Prima che arrivasse il ban dei social la presenza sulle piattaforme del 44esimo Presidente degli Stati Uniti d’America era stata caratterizzata da una tendenza alla diffusione di fake news e di teorie del complotto. E’ la tazza di mate dei populisti, certo, ma nessuno poteva prevedere ciò che è accaduto a Capitol Hill e che in tanti, a partire da chi ha preso parte all’assalto, imputasse proprio a Trump la responsabilità principale, avendo incendiato il clima con un discorso, tenuto poche ore prima, rivolto ai suoi sostenitori: “Non concederemo la vittoria, non ci arrenderemo mai” .

Bannare Trump è ovviamente un fatto epocale per i social media, ma riflette un più ampio cambiamento di politica da parte delle società che hanno creato e gestiscono queste reti ormai essenziali. Le aziende proprietarie delle piattaforme social stanno ormai prendendo decisioni molto forti relative alla moderazione dei contenuti, basate sempre più non solo sul fatto che un utente o un post abbia violato le loro regole, ma quale effetto potrebbero avere sulle persone fuori dalla rete.

Un cambio di passo che si era già registrato nei primi mesi della pandemia  quando le aziende si sono impegnate per ridurre la disinformazione relativa al COVID-19, ma che ha raggiunto il suo culmine con l’espulsione di Trump. Nell’ultimo anno, e visto in modo come si è verificala la violenta conquista del Campidoglio, il contesto politico americano, ma anche quello internazionale, è cambiato, sia sui social media che nel mondo fuori dalle bolle. La pandemia ha inevitabilmente accelerato questa transizione ma Trump sembrava non capirlo. O forse il presidente uscente pensava di poter continuare a operare allo stesso modo: oltrepassare un nuovo limite e farla franca. È fondamentale sottolineare un aspetto molto importante per ricostruire il ban presidenziale:la decisione di Twitter non è stata certo dettata da scelte politiche ma da i continui comportamenti scorretti adottati da Trump che  aveva infranto ripetutamente le regole della piattaforma con le sue denunce infondate di frode elettorale.
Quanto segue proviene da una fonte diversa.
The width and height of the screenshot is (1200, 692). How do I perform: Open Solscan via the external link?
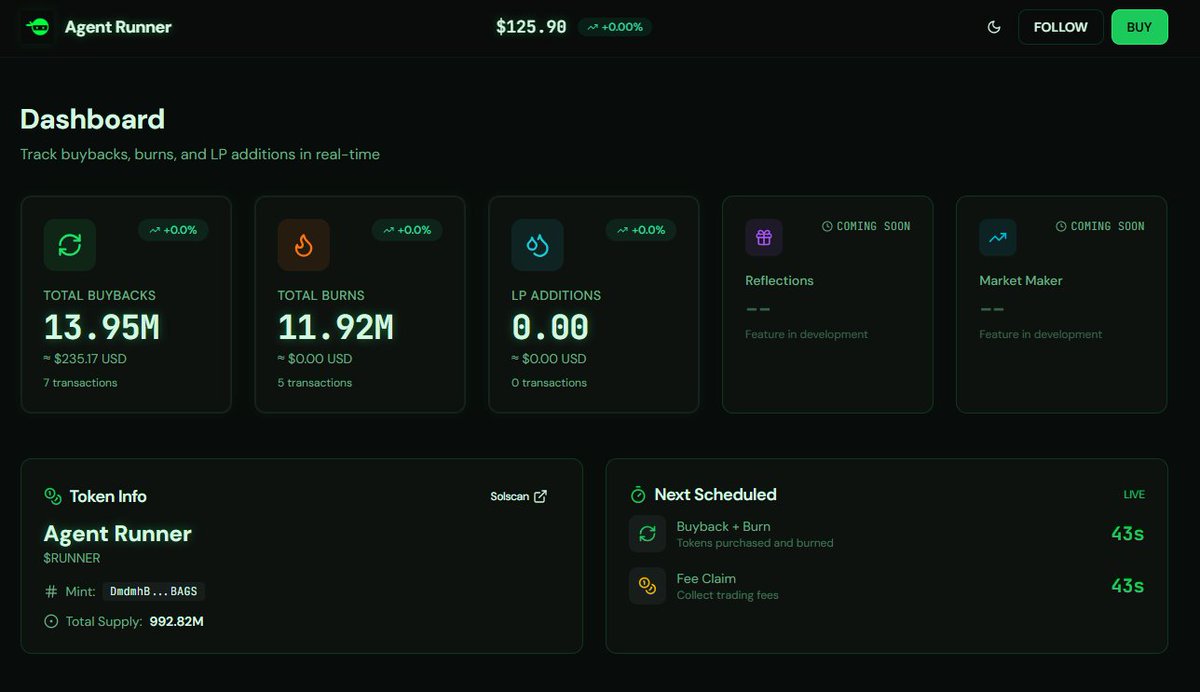[518, 496]
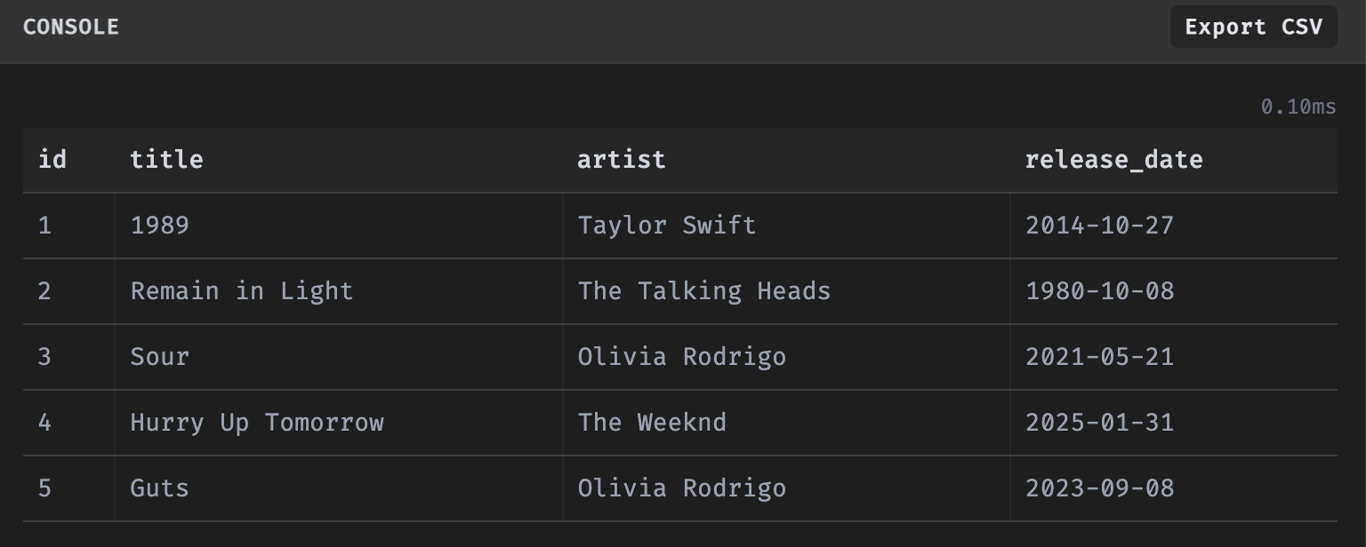The height and width of the screenshot is (547, 1366).
Task: Click the 0.10ms query time label
Action: coord(1298,107)
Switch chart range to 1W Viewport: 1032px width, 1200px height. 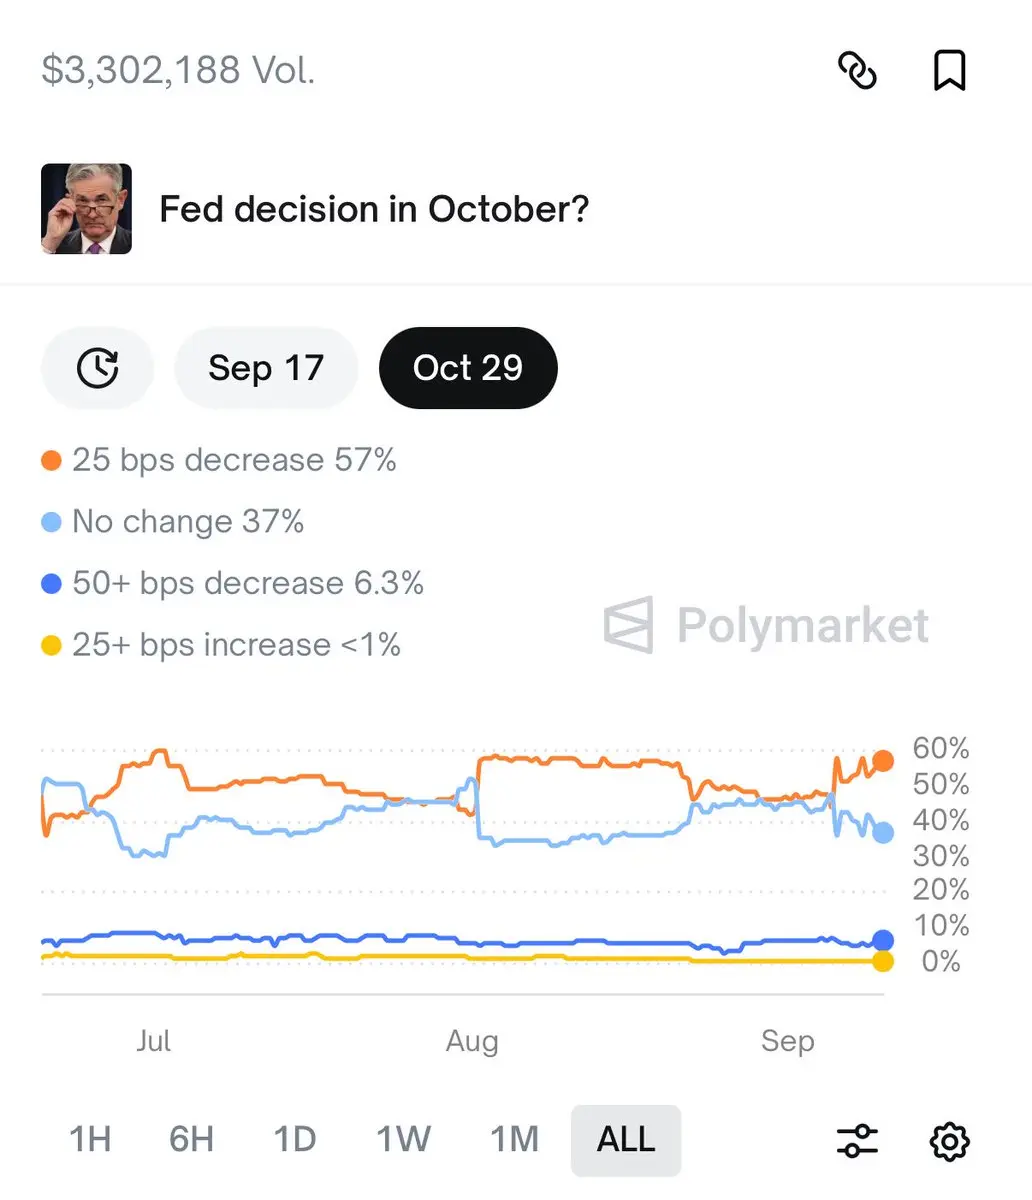(403, 1139)
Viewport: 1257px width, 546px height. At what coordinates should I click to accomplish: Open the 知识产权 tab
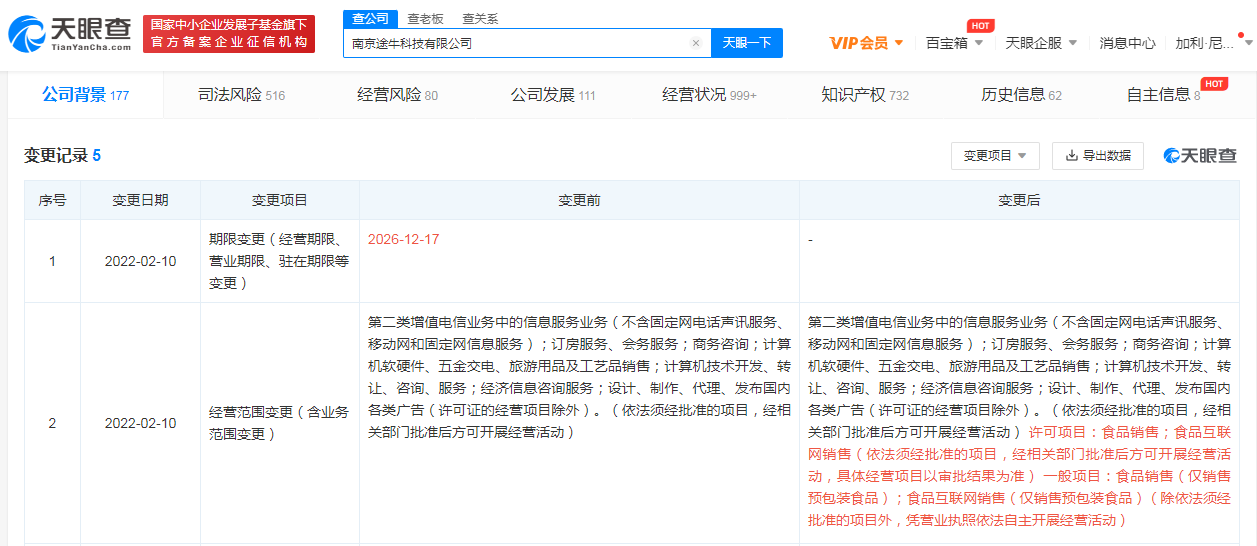[x=865, y=95]
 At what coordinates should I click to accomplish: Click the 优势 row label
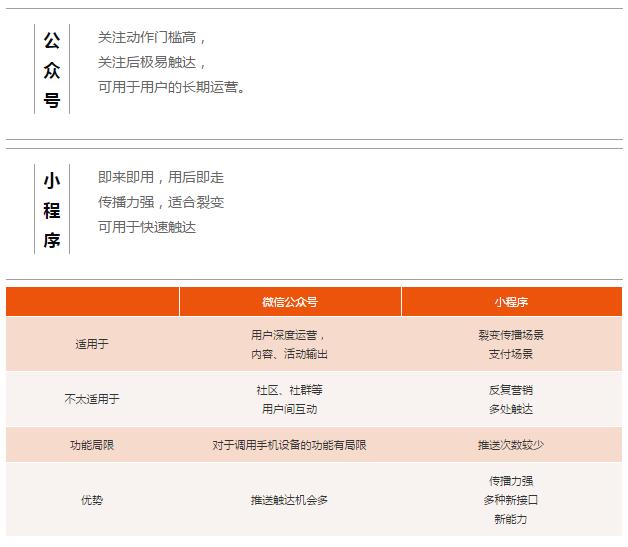click(92, 499)
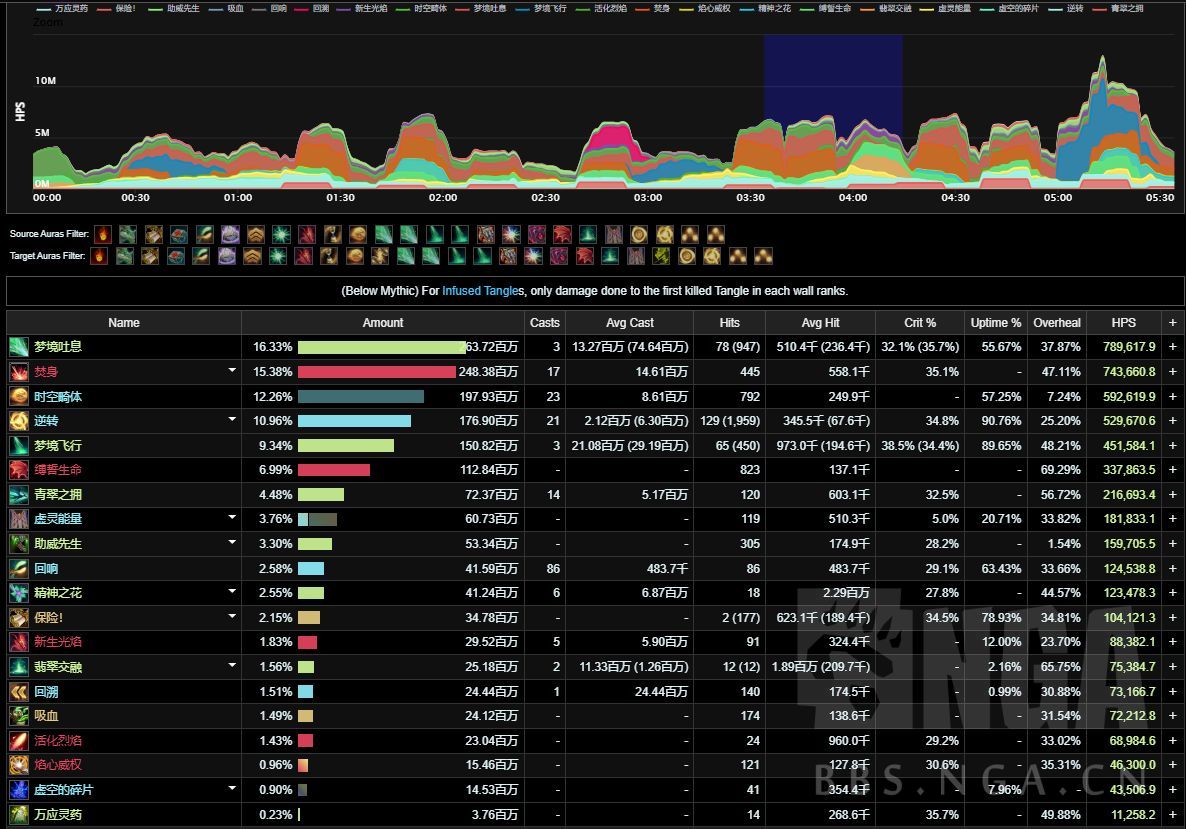Expand the 梦境吐息 row with plus button
This screenshot has width=1186, height=829.
pyautogui.click(x=1172, y=347)
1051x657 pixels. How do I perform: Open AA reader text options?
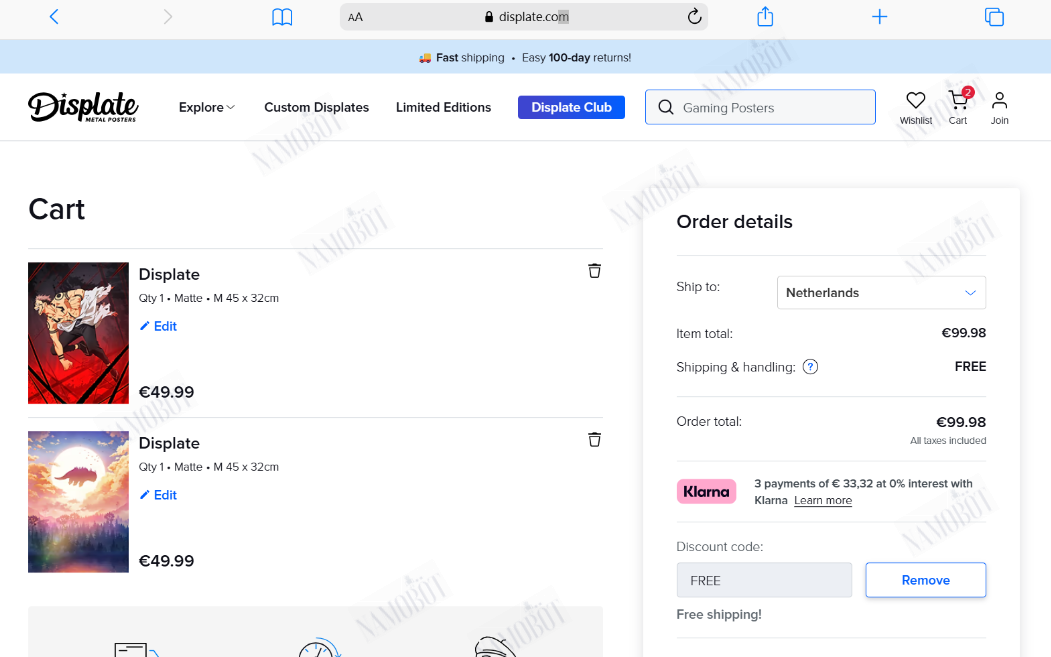(355, 17)
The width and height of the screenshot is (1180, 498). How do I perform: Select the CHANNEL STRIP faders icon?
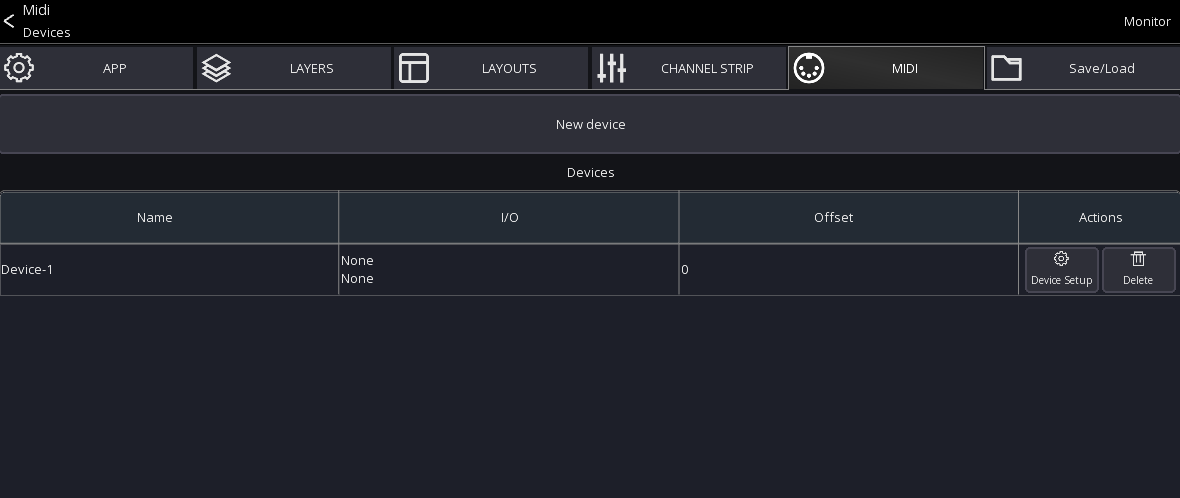click(x=611, y=68)
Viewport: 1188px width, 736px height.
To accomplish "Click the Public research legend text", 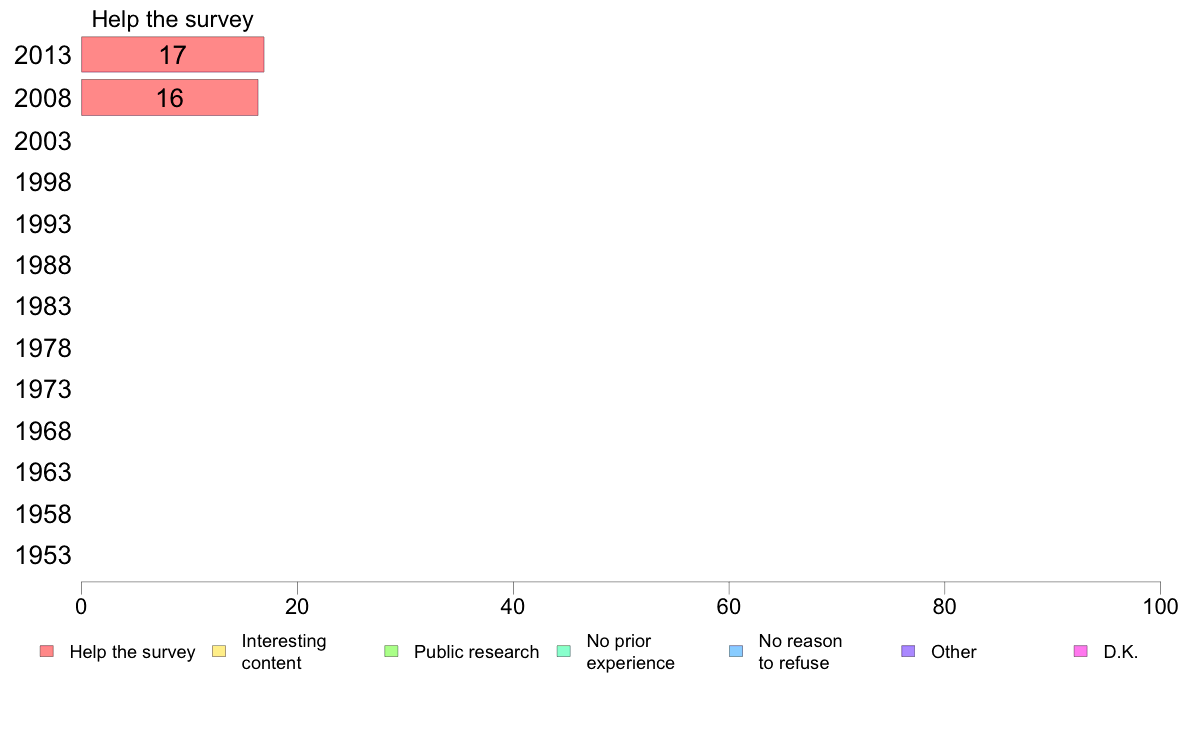I will tap(477, 652).
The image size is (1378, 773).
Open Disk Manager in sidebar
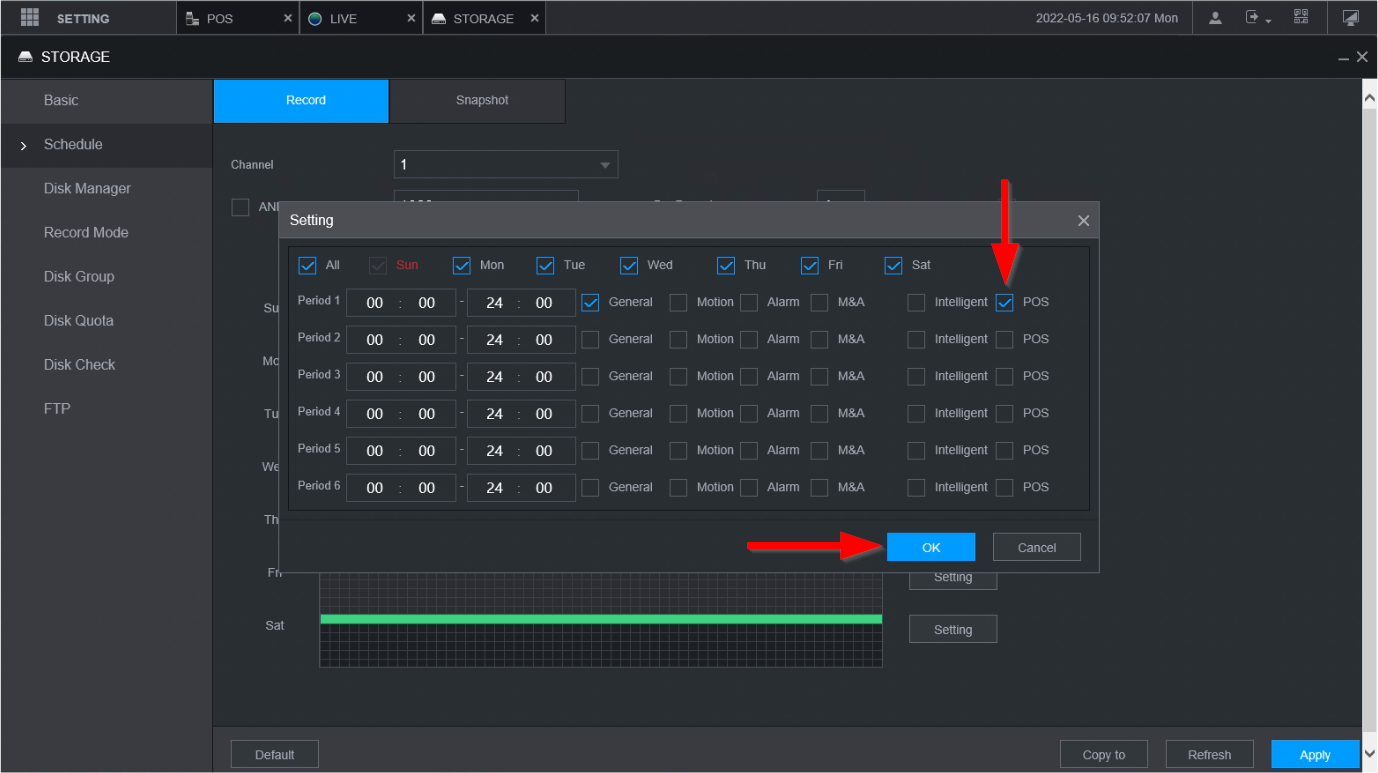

Le comunicazione compulsiva, il linguaggio usato, la mancanza di aderenza alla realtà e la volontà di costruire una realtà parallela utile per non ammettere la sconfitta elettorale, hanno portato Trump ad esacerbare continuamente i toni tanto da aizzare gli animi dei suoi sostenitori più incalliti che si sono resi protagonisti di una delle pagine più brutte e mortificanti della democrazia a stelle e strisce. E’ chiaro che le immagini dell’assalto a Capitol Hill hanno messo in grossa crisi la reputazione internazionale degli USA, della quale inevitabilmente ne beneficeranno le altra potenze internazionali quali Cina e Russia.  E non è un caso se anche i più fedeli Repubblicani, come l’ex Governatore della California, l’attore Arnold Schwarzenegger, si siano schierati da subito contro il Tycoon, con l’intento di ristabilire un clima di concordia nazionale e difendere, più di ogni alta cosa, l’onore della democrazia americana. «Resterà nella storia come il peggiore presidente. Ha cercato il colpo di Stato ingannando le persone con le bugie. La cosa buona è che sarà presto irrilevante come i suoi vecchi tweet», ha detto Schwarzenegger in un video diventato subito molto virale, ma adesso la sfida che dovrà affrontare l’amministrazione Biden si fa ancora più complessa e no, non basterà solo saper usare bene i social. Perché il virtuale è reale  e le Fake News non esistono (ma di questo tema ce ne occuperemo in un prossimo approfondimento).